Mutlu Sonsuz

8.6K 287 137
                                    

Tükeniyor bak her bi kelimem
Dokununca pamuk gibi tenine
Sevmek ilişiyor dilime
Bir gecede öğrettin bi serseriye
Yazılı bi söz yok güzelliğine
Fazlasın fazla her bir sözüme
Dünyam, dünyam, dünyam, dünyam.

Yatakta rahatsızca kıpırdanırken açılan kapıya döndü tüm algılarım.

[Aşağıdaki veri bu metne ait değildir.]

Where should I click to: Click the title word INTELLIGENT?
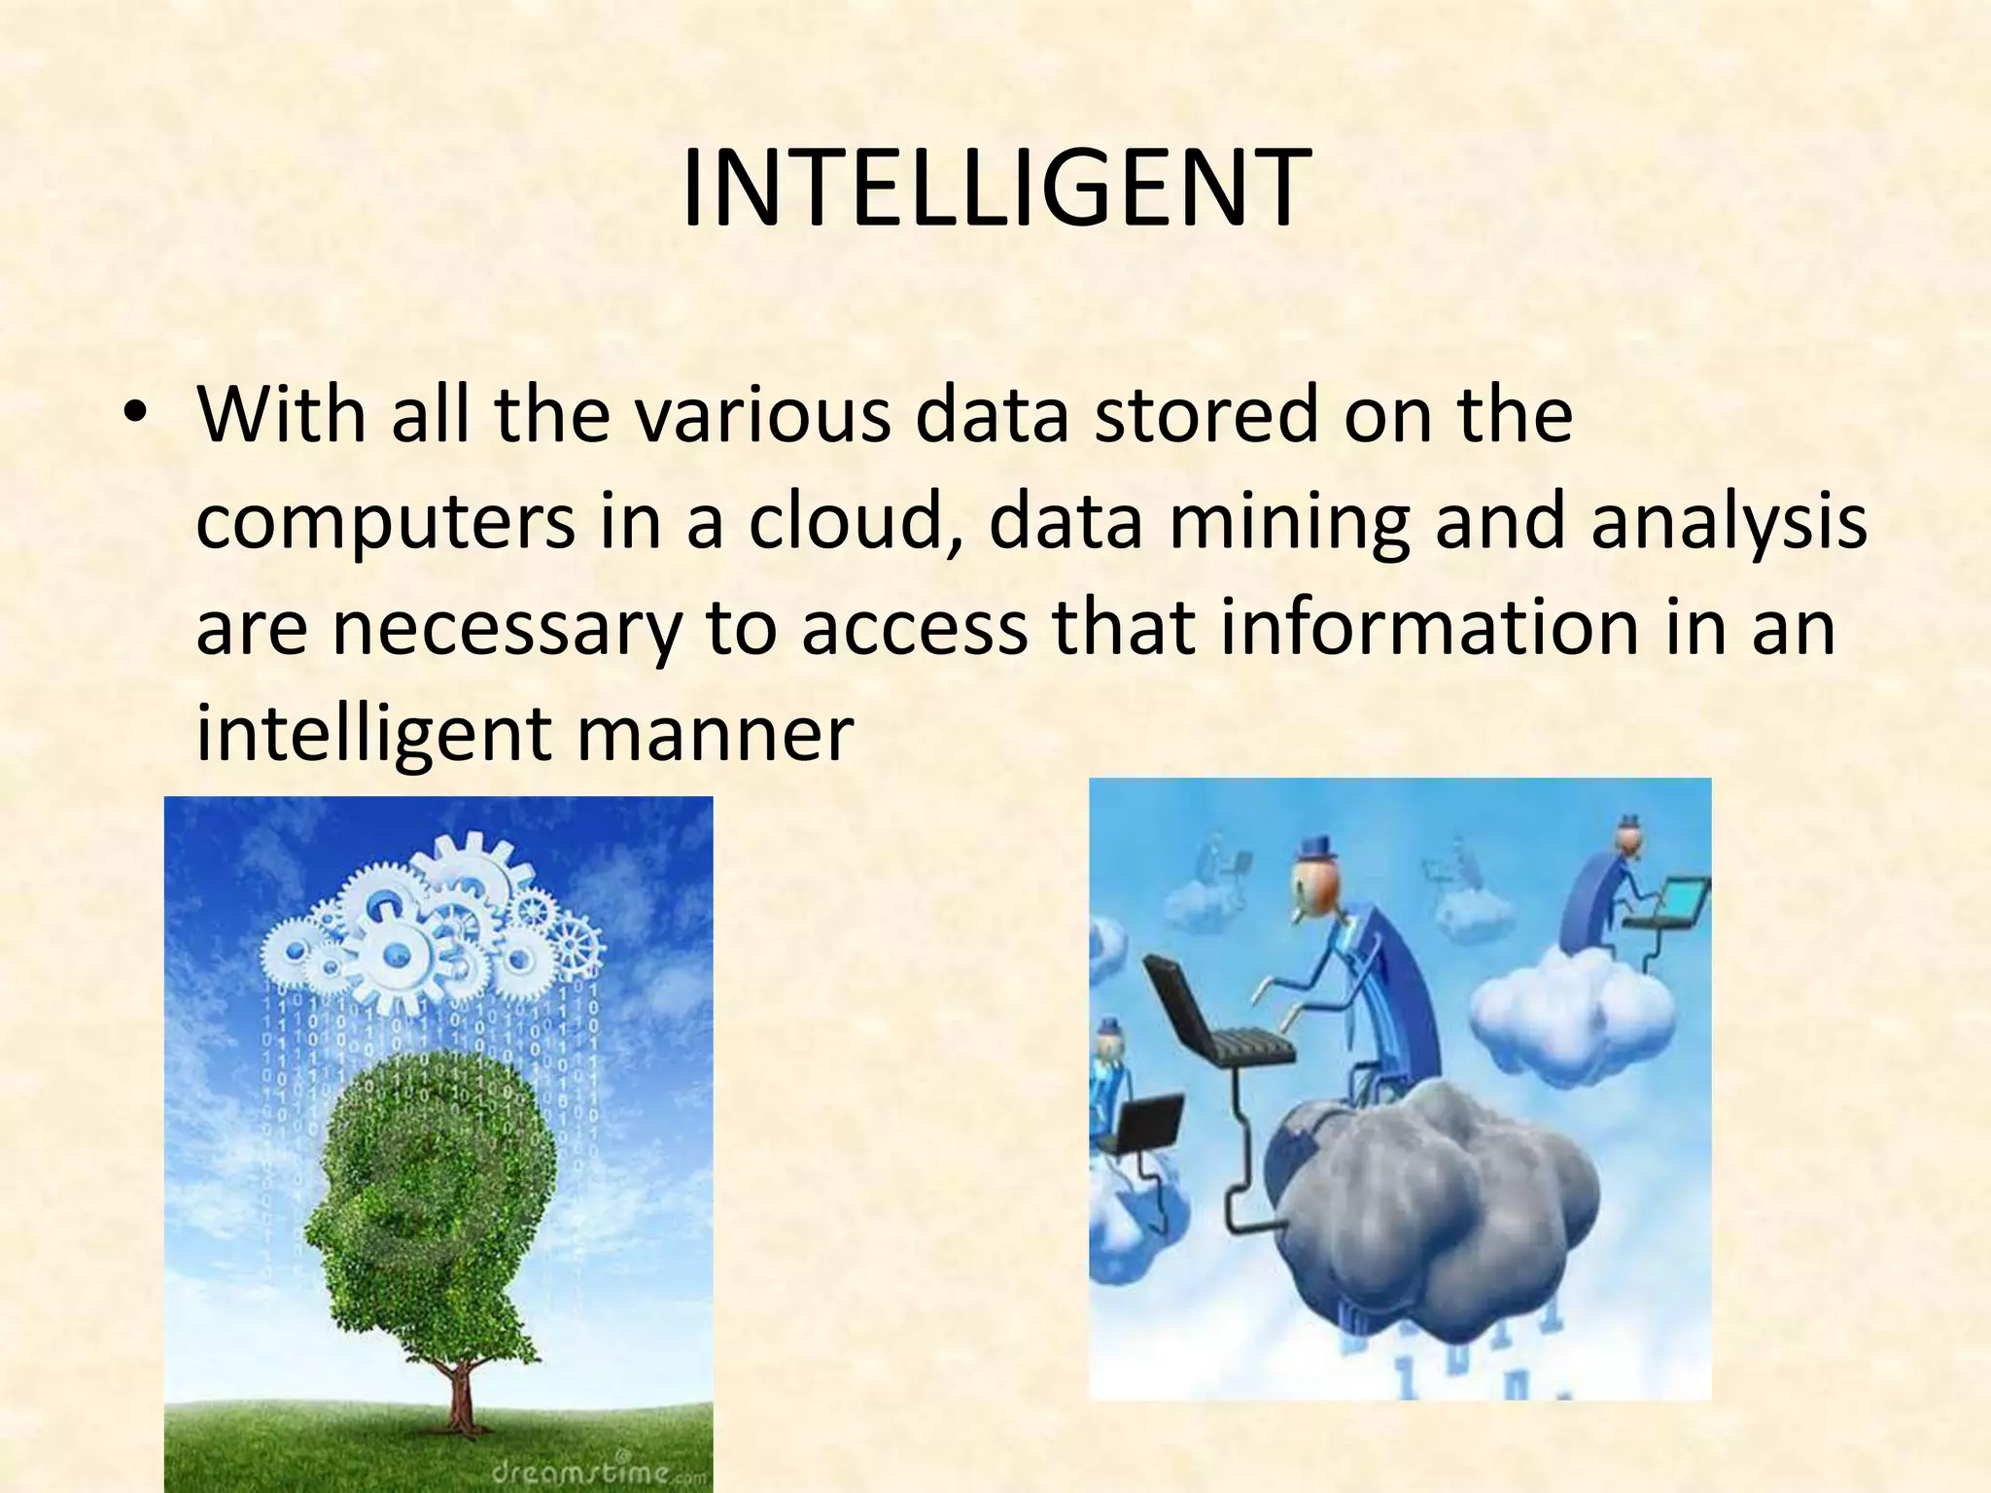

Mert yavaş adımlar ile yatağa girdi ve beni yavaşça göğsüne çekti. Saçlarımı okşamaya başladığı zaman tüm rahatsızlığım geçmişti.

''Uyudu mu?'' diye sorduğum aman Mert çenesini saçlarıma sürttü, konuştu.

''Uyudu, Hilal hanım kardeşinden ayrılamadı. Yiğit'in elini tutarak uyuyakaldı.'' Dediği zaman kıkırdamıştım.

''Ağrın var mı senin meleğim?'' dediği zaman kafamı olumsuz salladım. Doğum yapalı üç gün olacaktı. Oğlumuz olmuştu, Mert'in bebekliğine benzeyen bir erkek çocuğumuz olmuştu.

Hilal kardeşine çok bağlanmıştı. Hamileyken karnımı öpüp duruyordu, şimdi ise kardeşinin yanından ayrılmıyordu. İlk eve geldiğimiz zaman kardeşi ağladığı zaman Hilal'in gözleri doluyordu, çünkü kardeşinin canı yanıyor sanıyordu.

''Korktuğum gibi olmadı.'' Diye fısıldadım. Mert'in saçlarımdaki eli çeneme inmişti, çenemi tutarak ona bakmamı sağladı.

'Ne korkutuğun gibi olmadı bebeğim?'' dediği zaman gülerek ona doğru döndüm.

''Hilal, Yiğit'e alışamaz zannediyordum. Ya da onu istemez diye korkuyordum.'' Dediğim zaman Mert şakağıma ufak bir öpücük bırakmıştı.

''Emin ol, Hilal çok iyi bir abla olacak. Şimdiden görmüyor musun? Kardeşini yalnız bırakmak istemiyor, korkar diye.'' Dediği zaman başımı salladım. Mert beni iyice kendine çekerek üstüne uzandırdı.

''Uyumalısın artık. Çıtır anne ve babayız biz, uykuya ihtiyacımız var.'' Dediği zaman onu onaylayarak uyku moduna girmiştim bile.

''Baba, uyanmalısın.'' Gelen sesleri algılayamıyordum. Sadece baba-kız konuşmalarını dinledim.

''Ne oldu prensesim?''

''Kardeşim kıpırdadı, rahatsız mı acaba olduğu yerde?'' diye soran Hilal ile gülümsedim.

''Uyurken herkes kıpırdar babacım. Sen hiç uykuya daldığın pozisyon ile uyanıyor musun?'' diye soran Mert ile Hilal'den cık sesi geldi.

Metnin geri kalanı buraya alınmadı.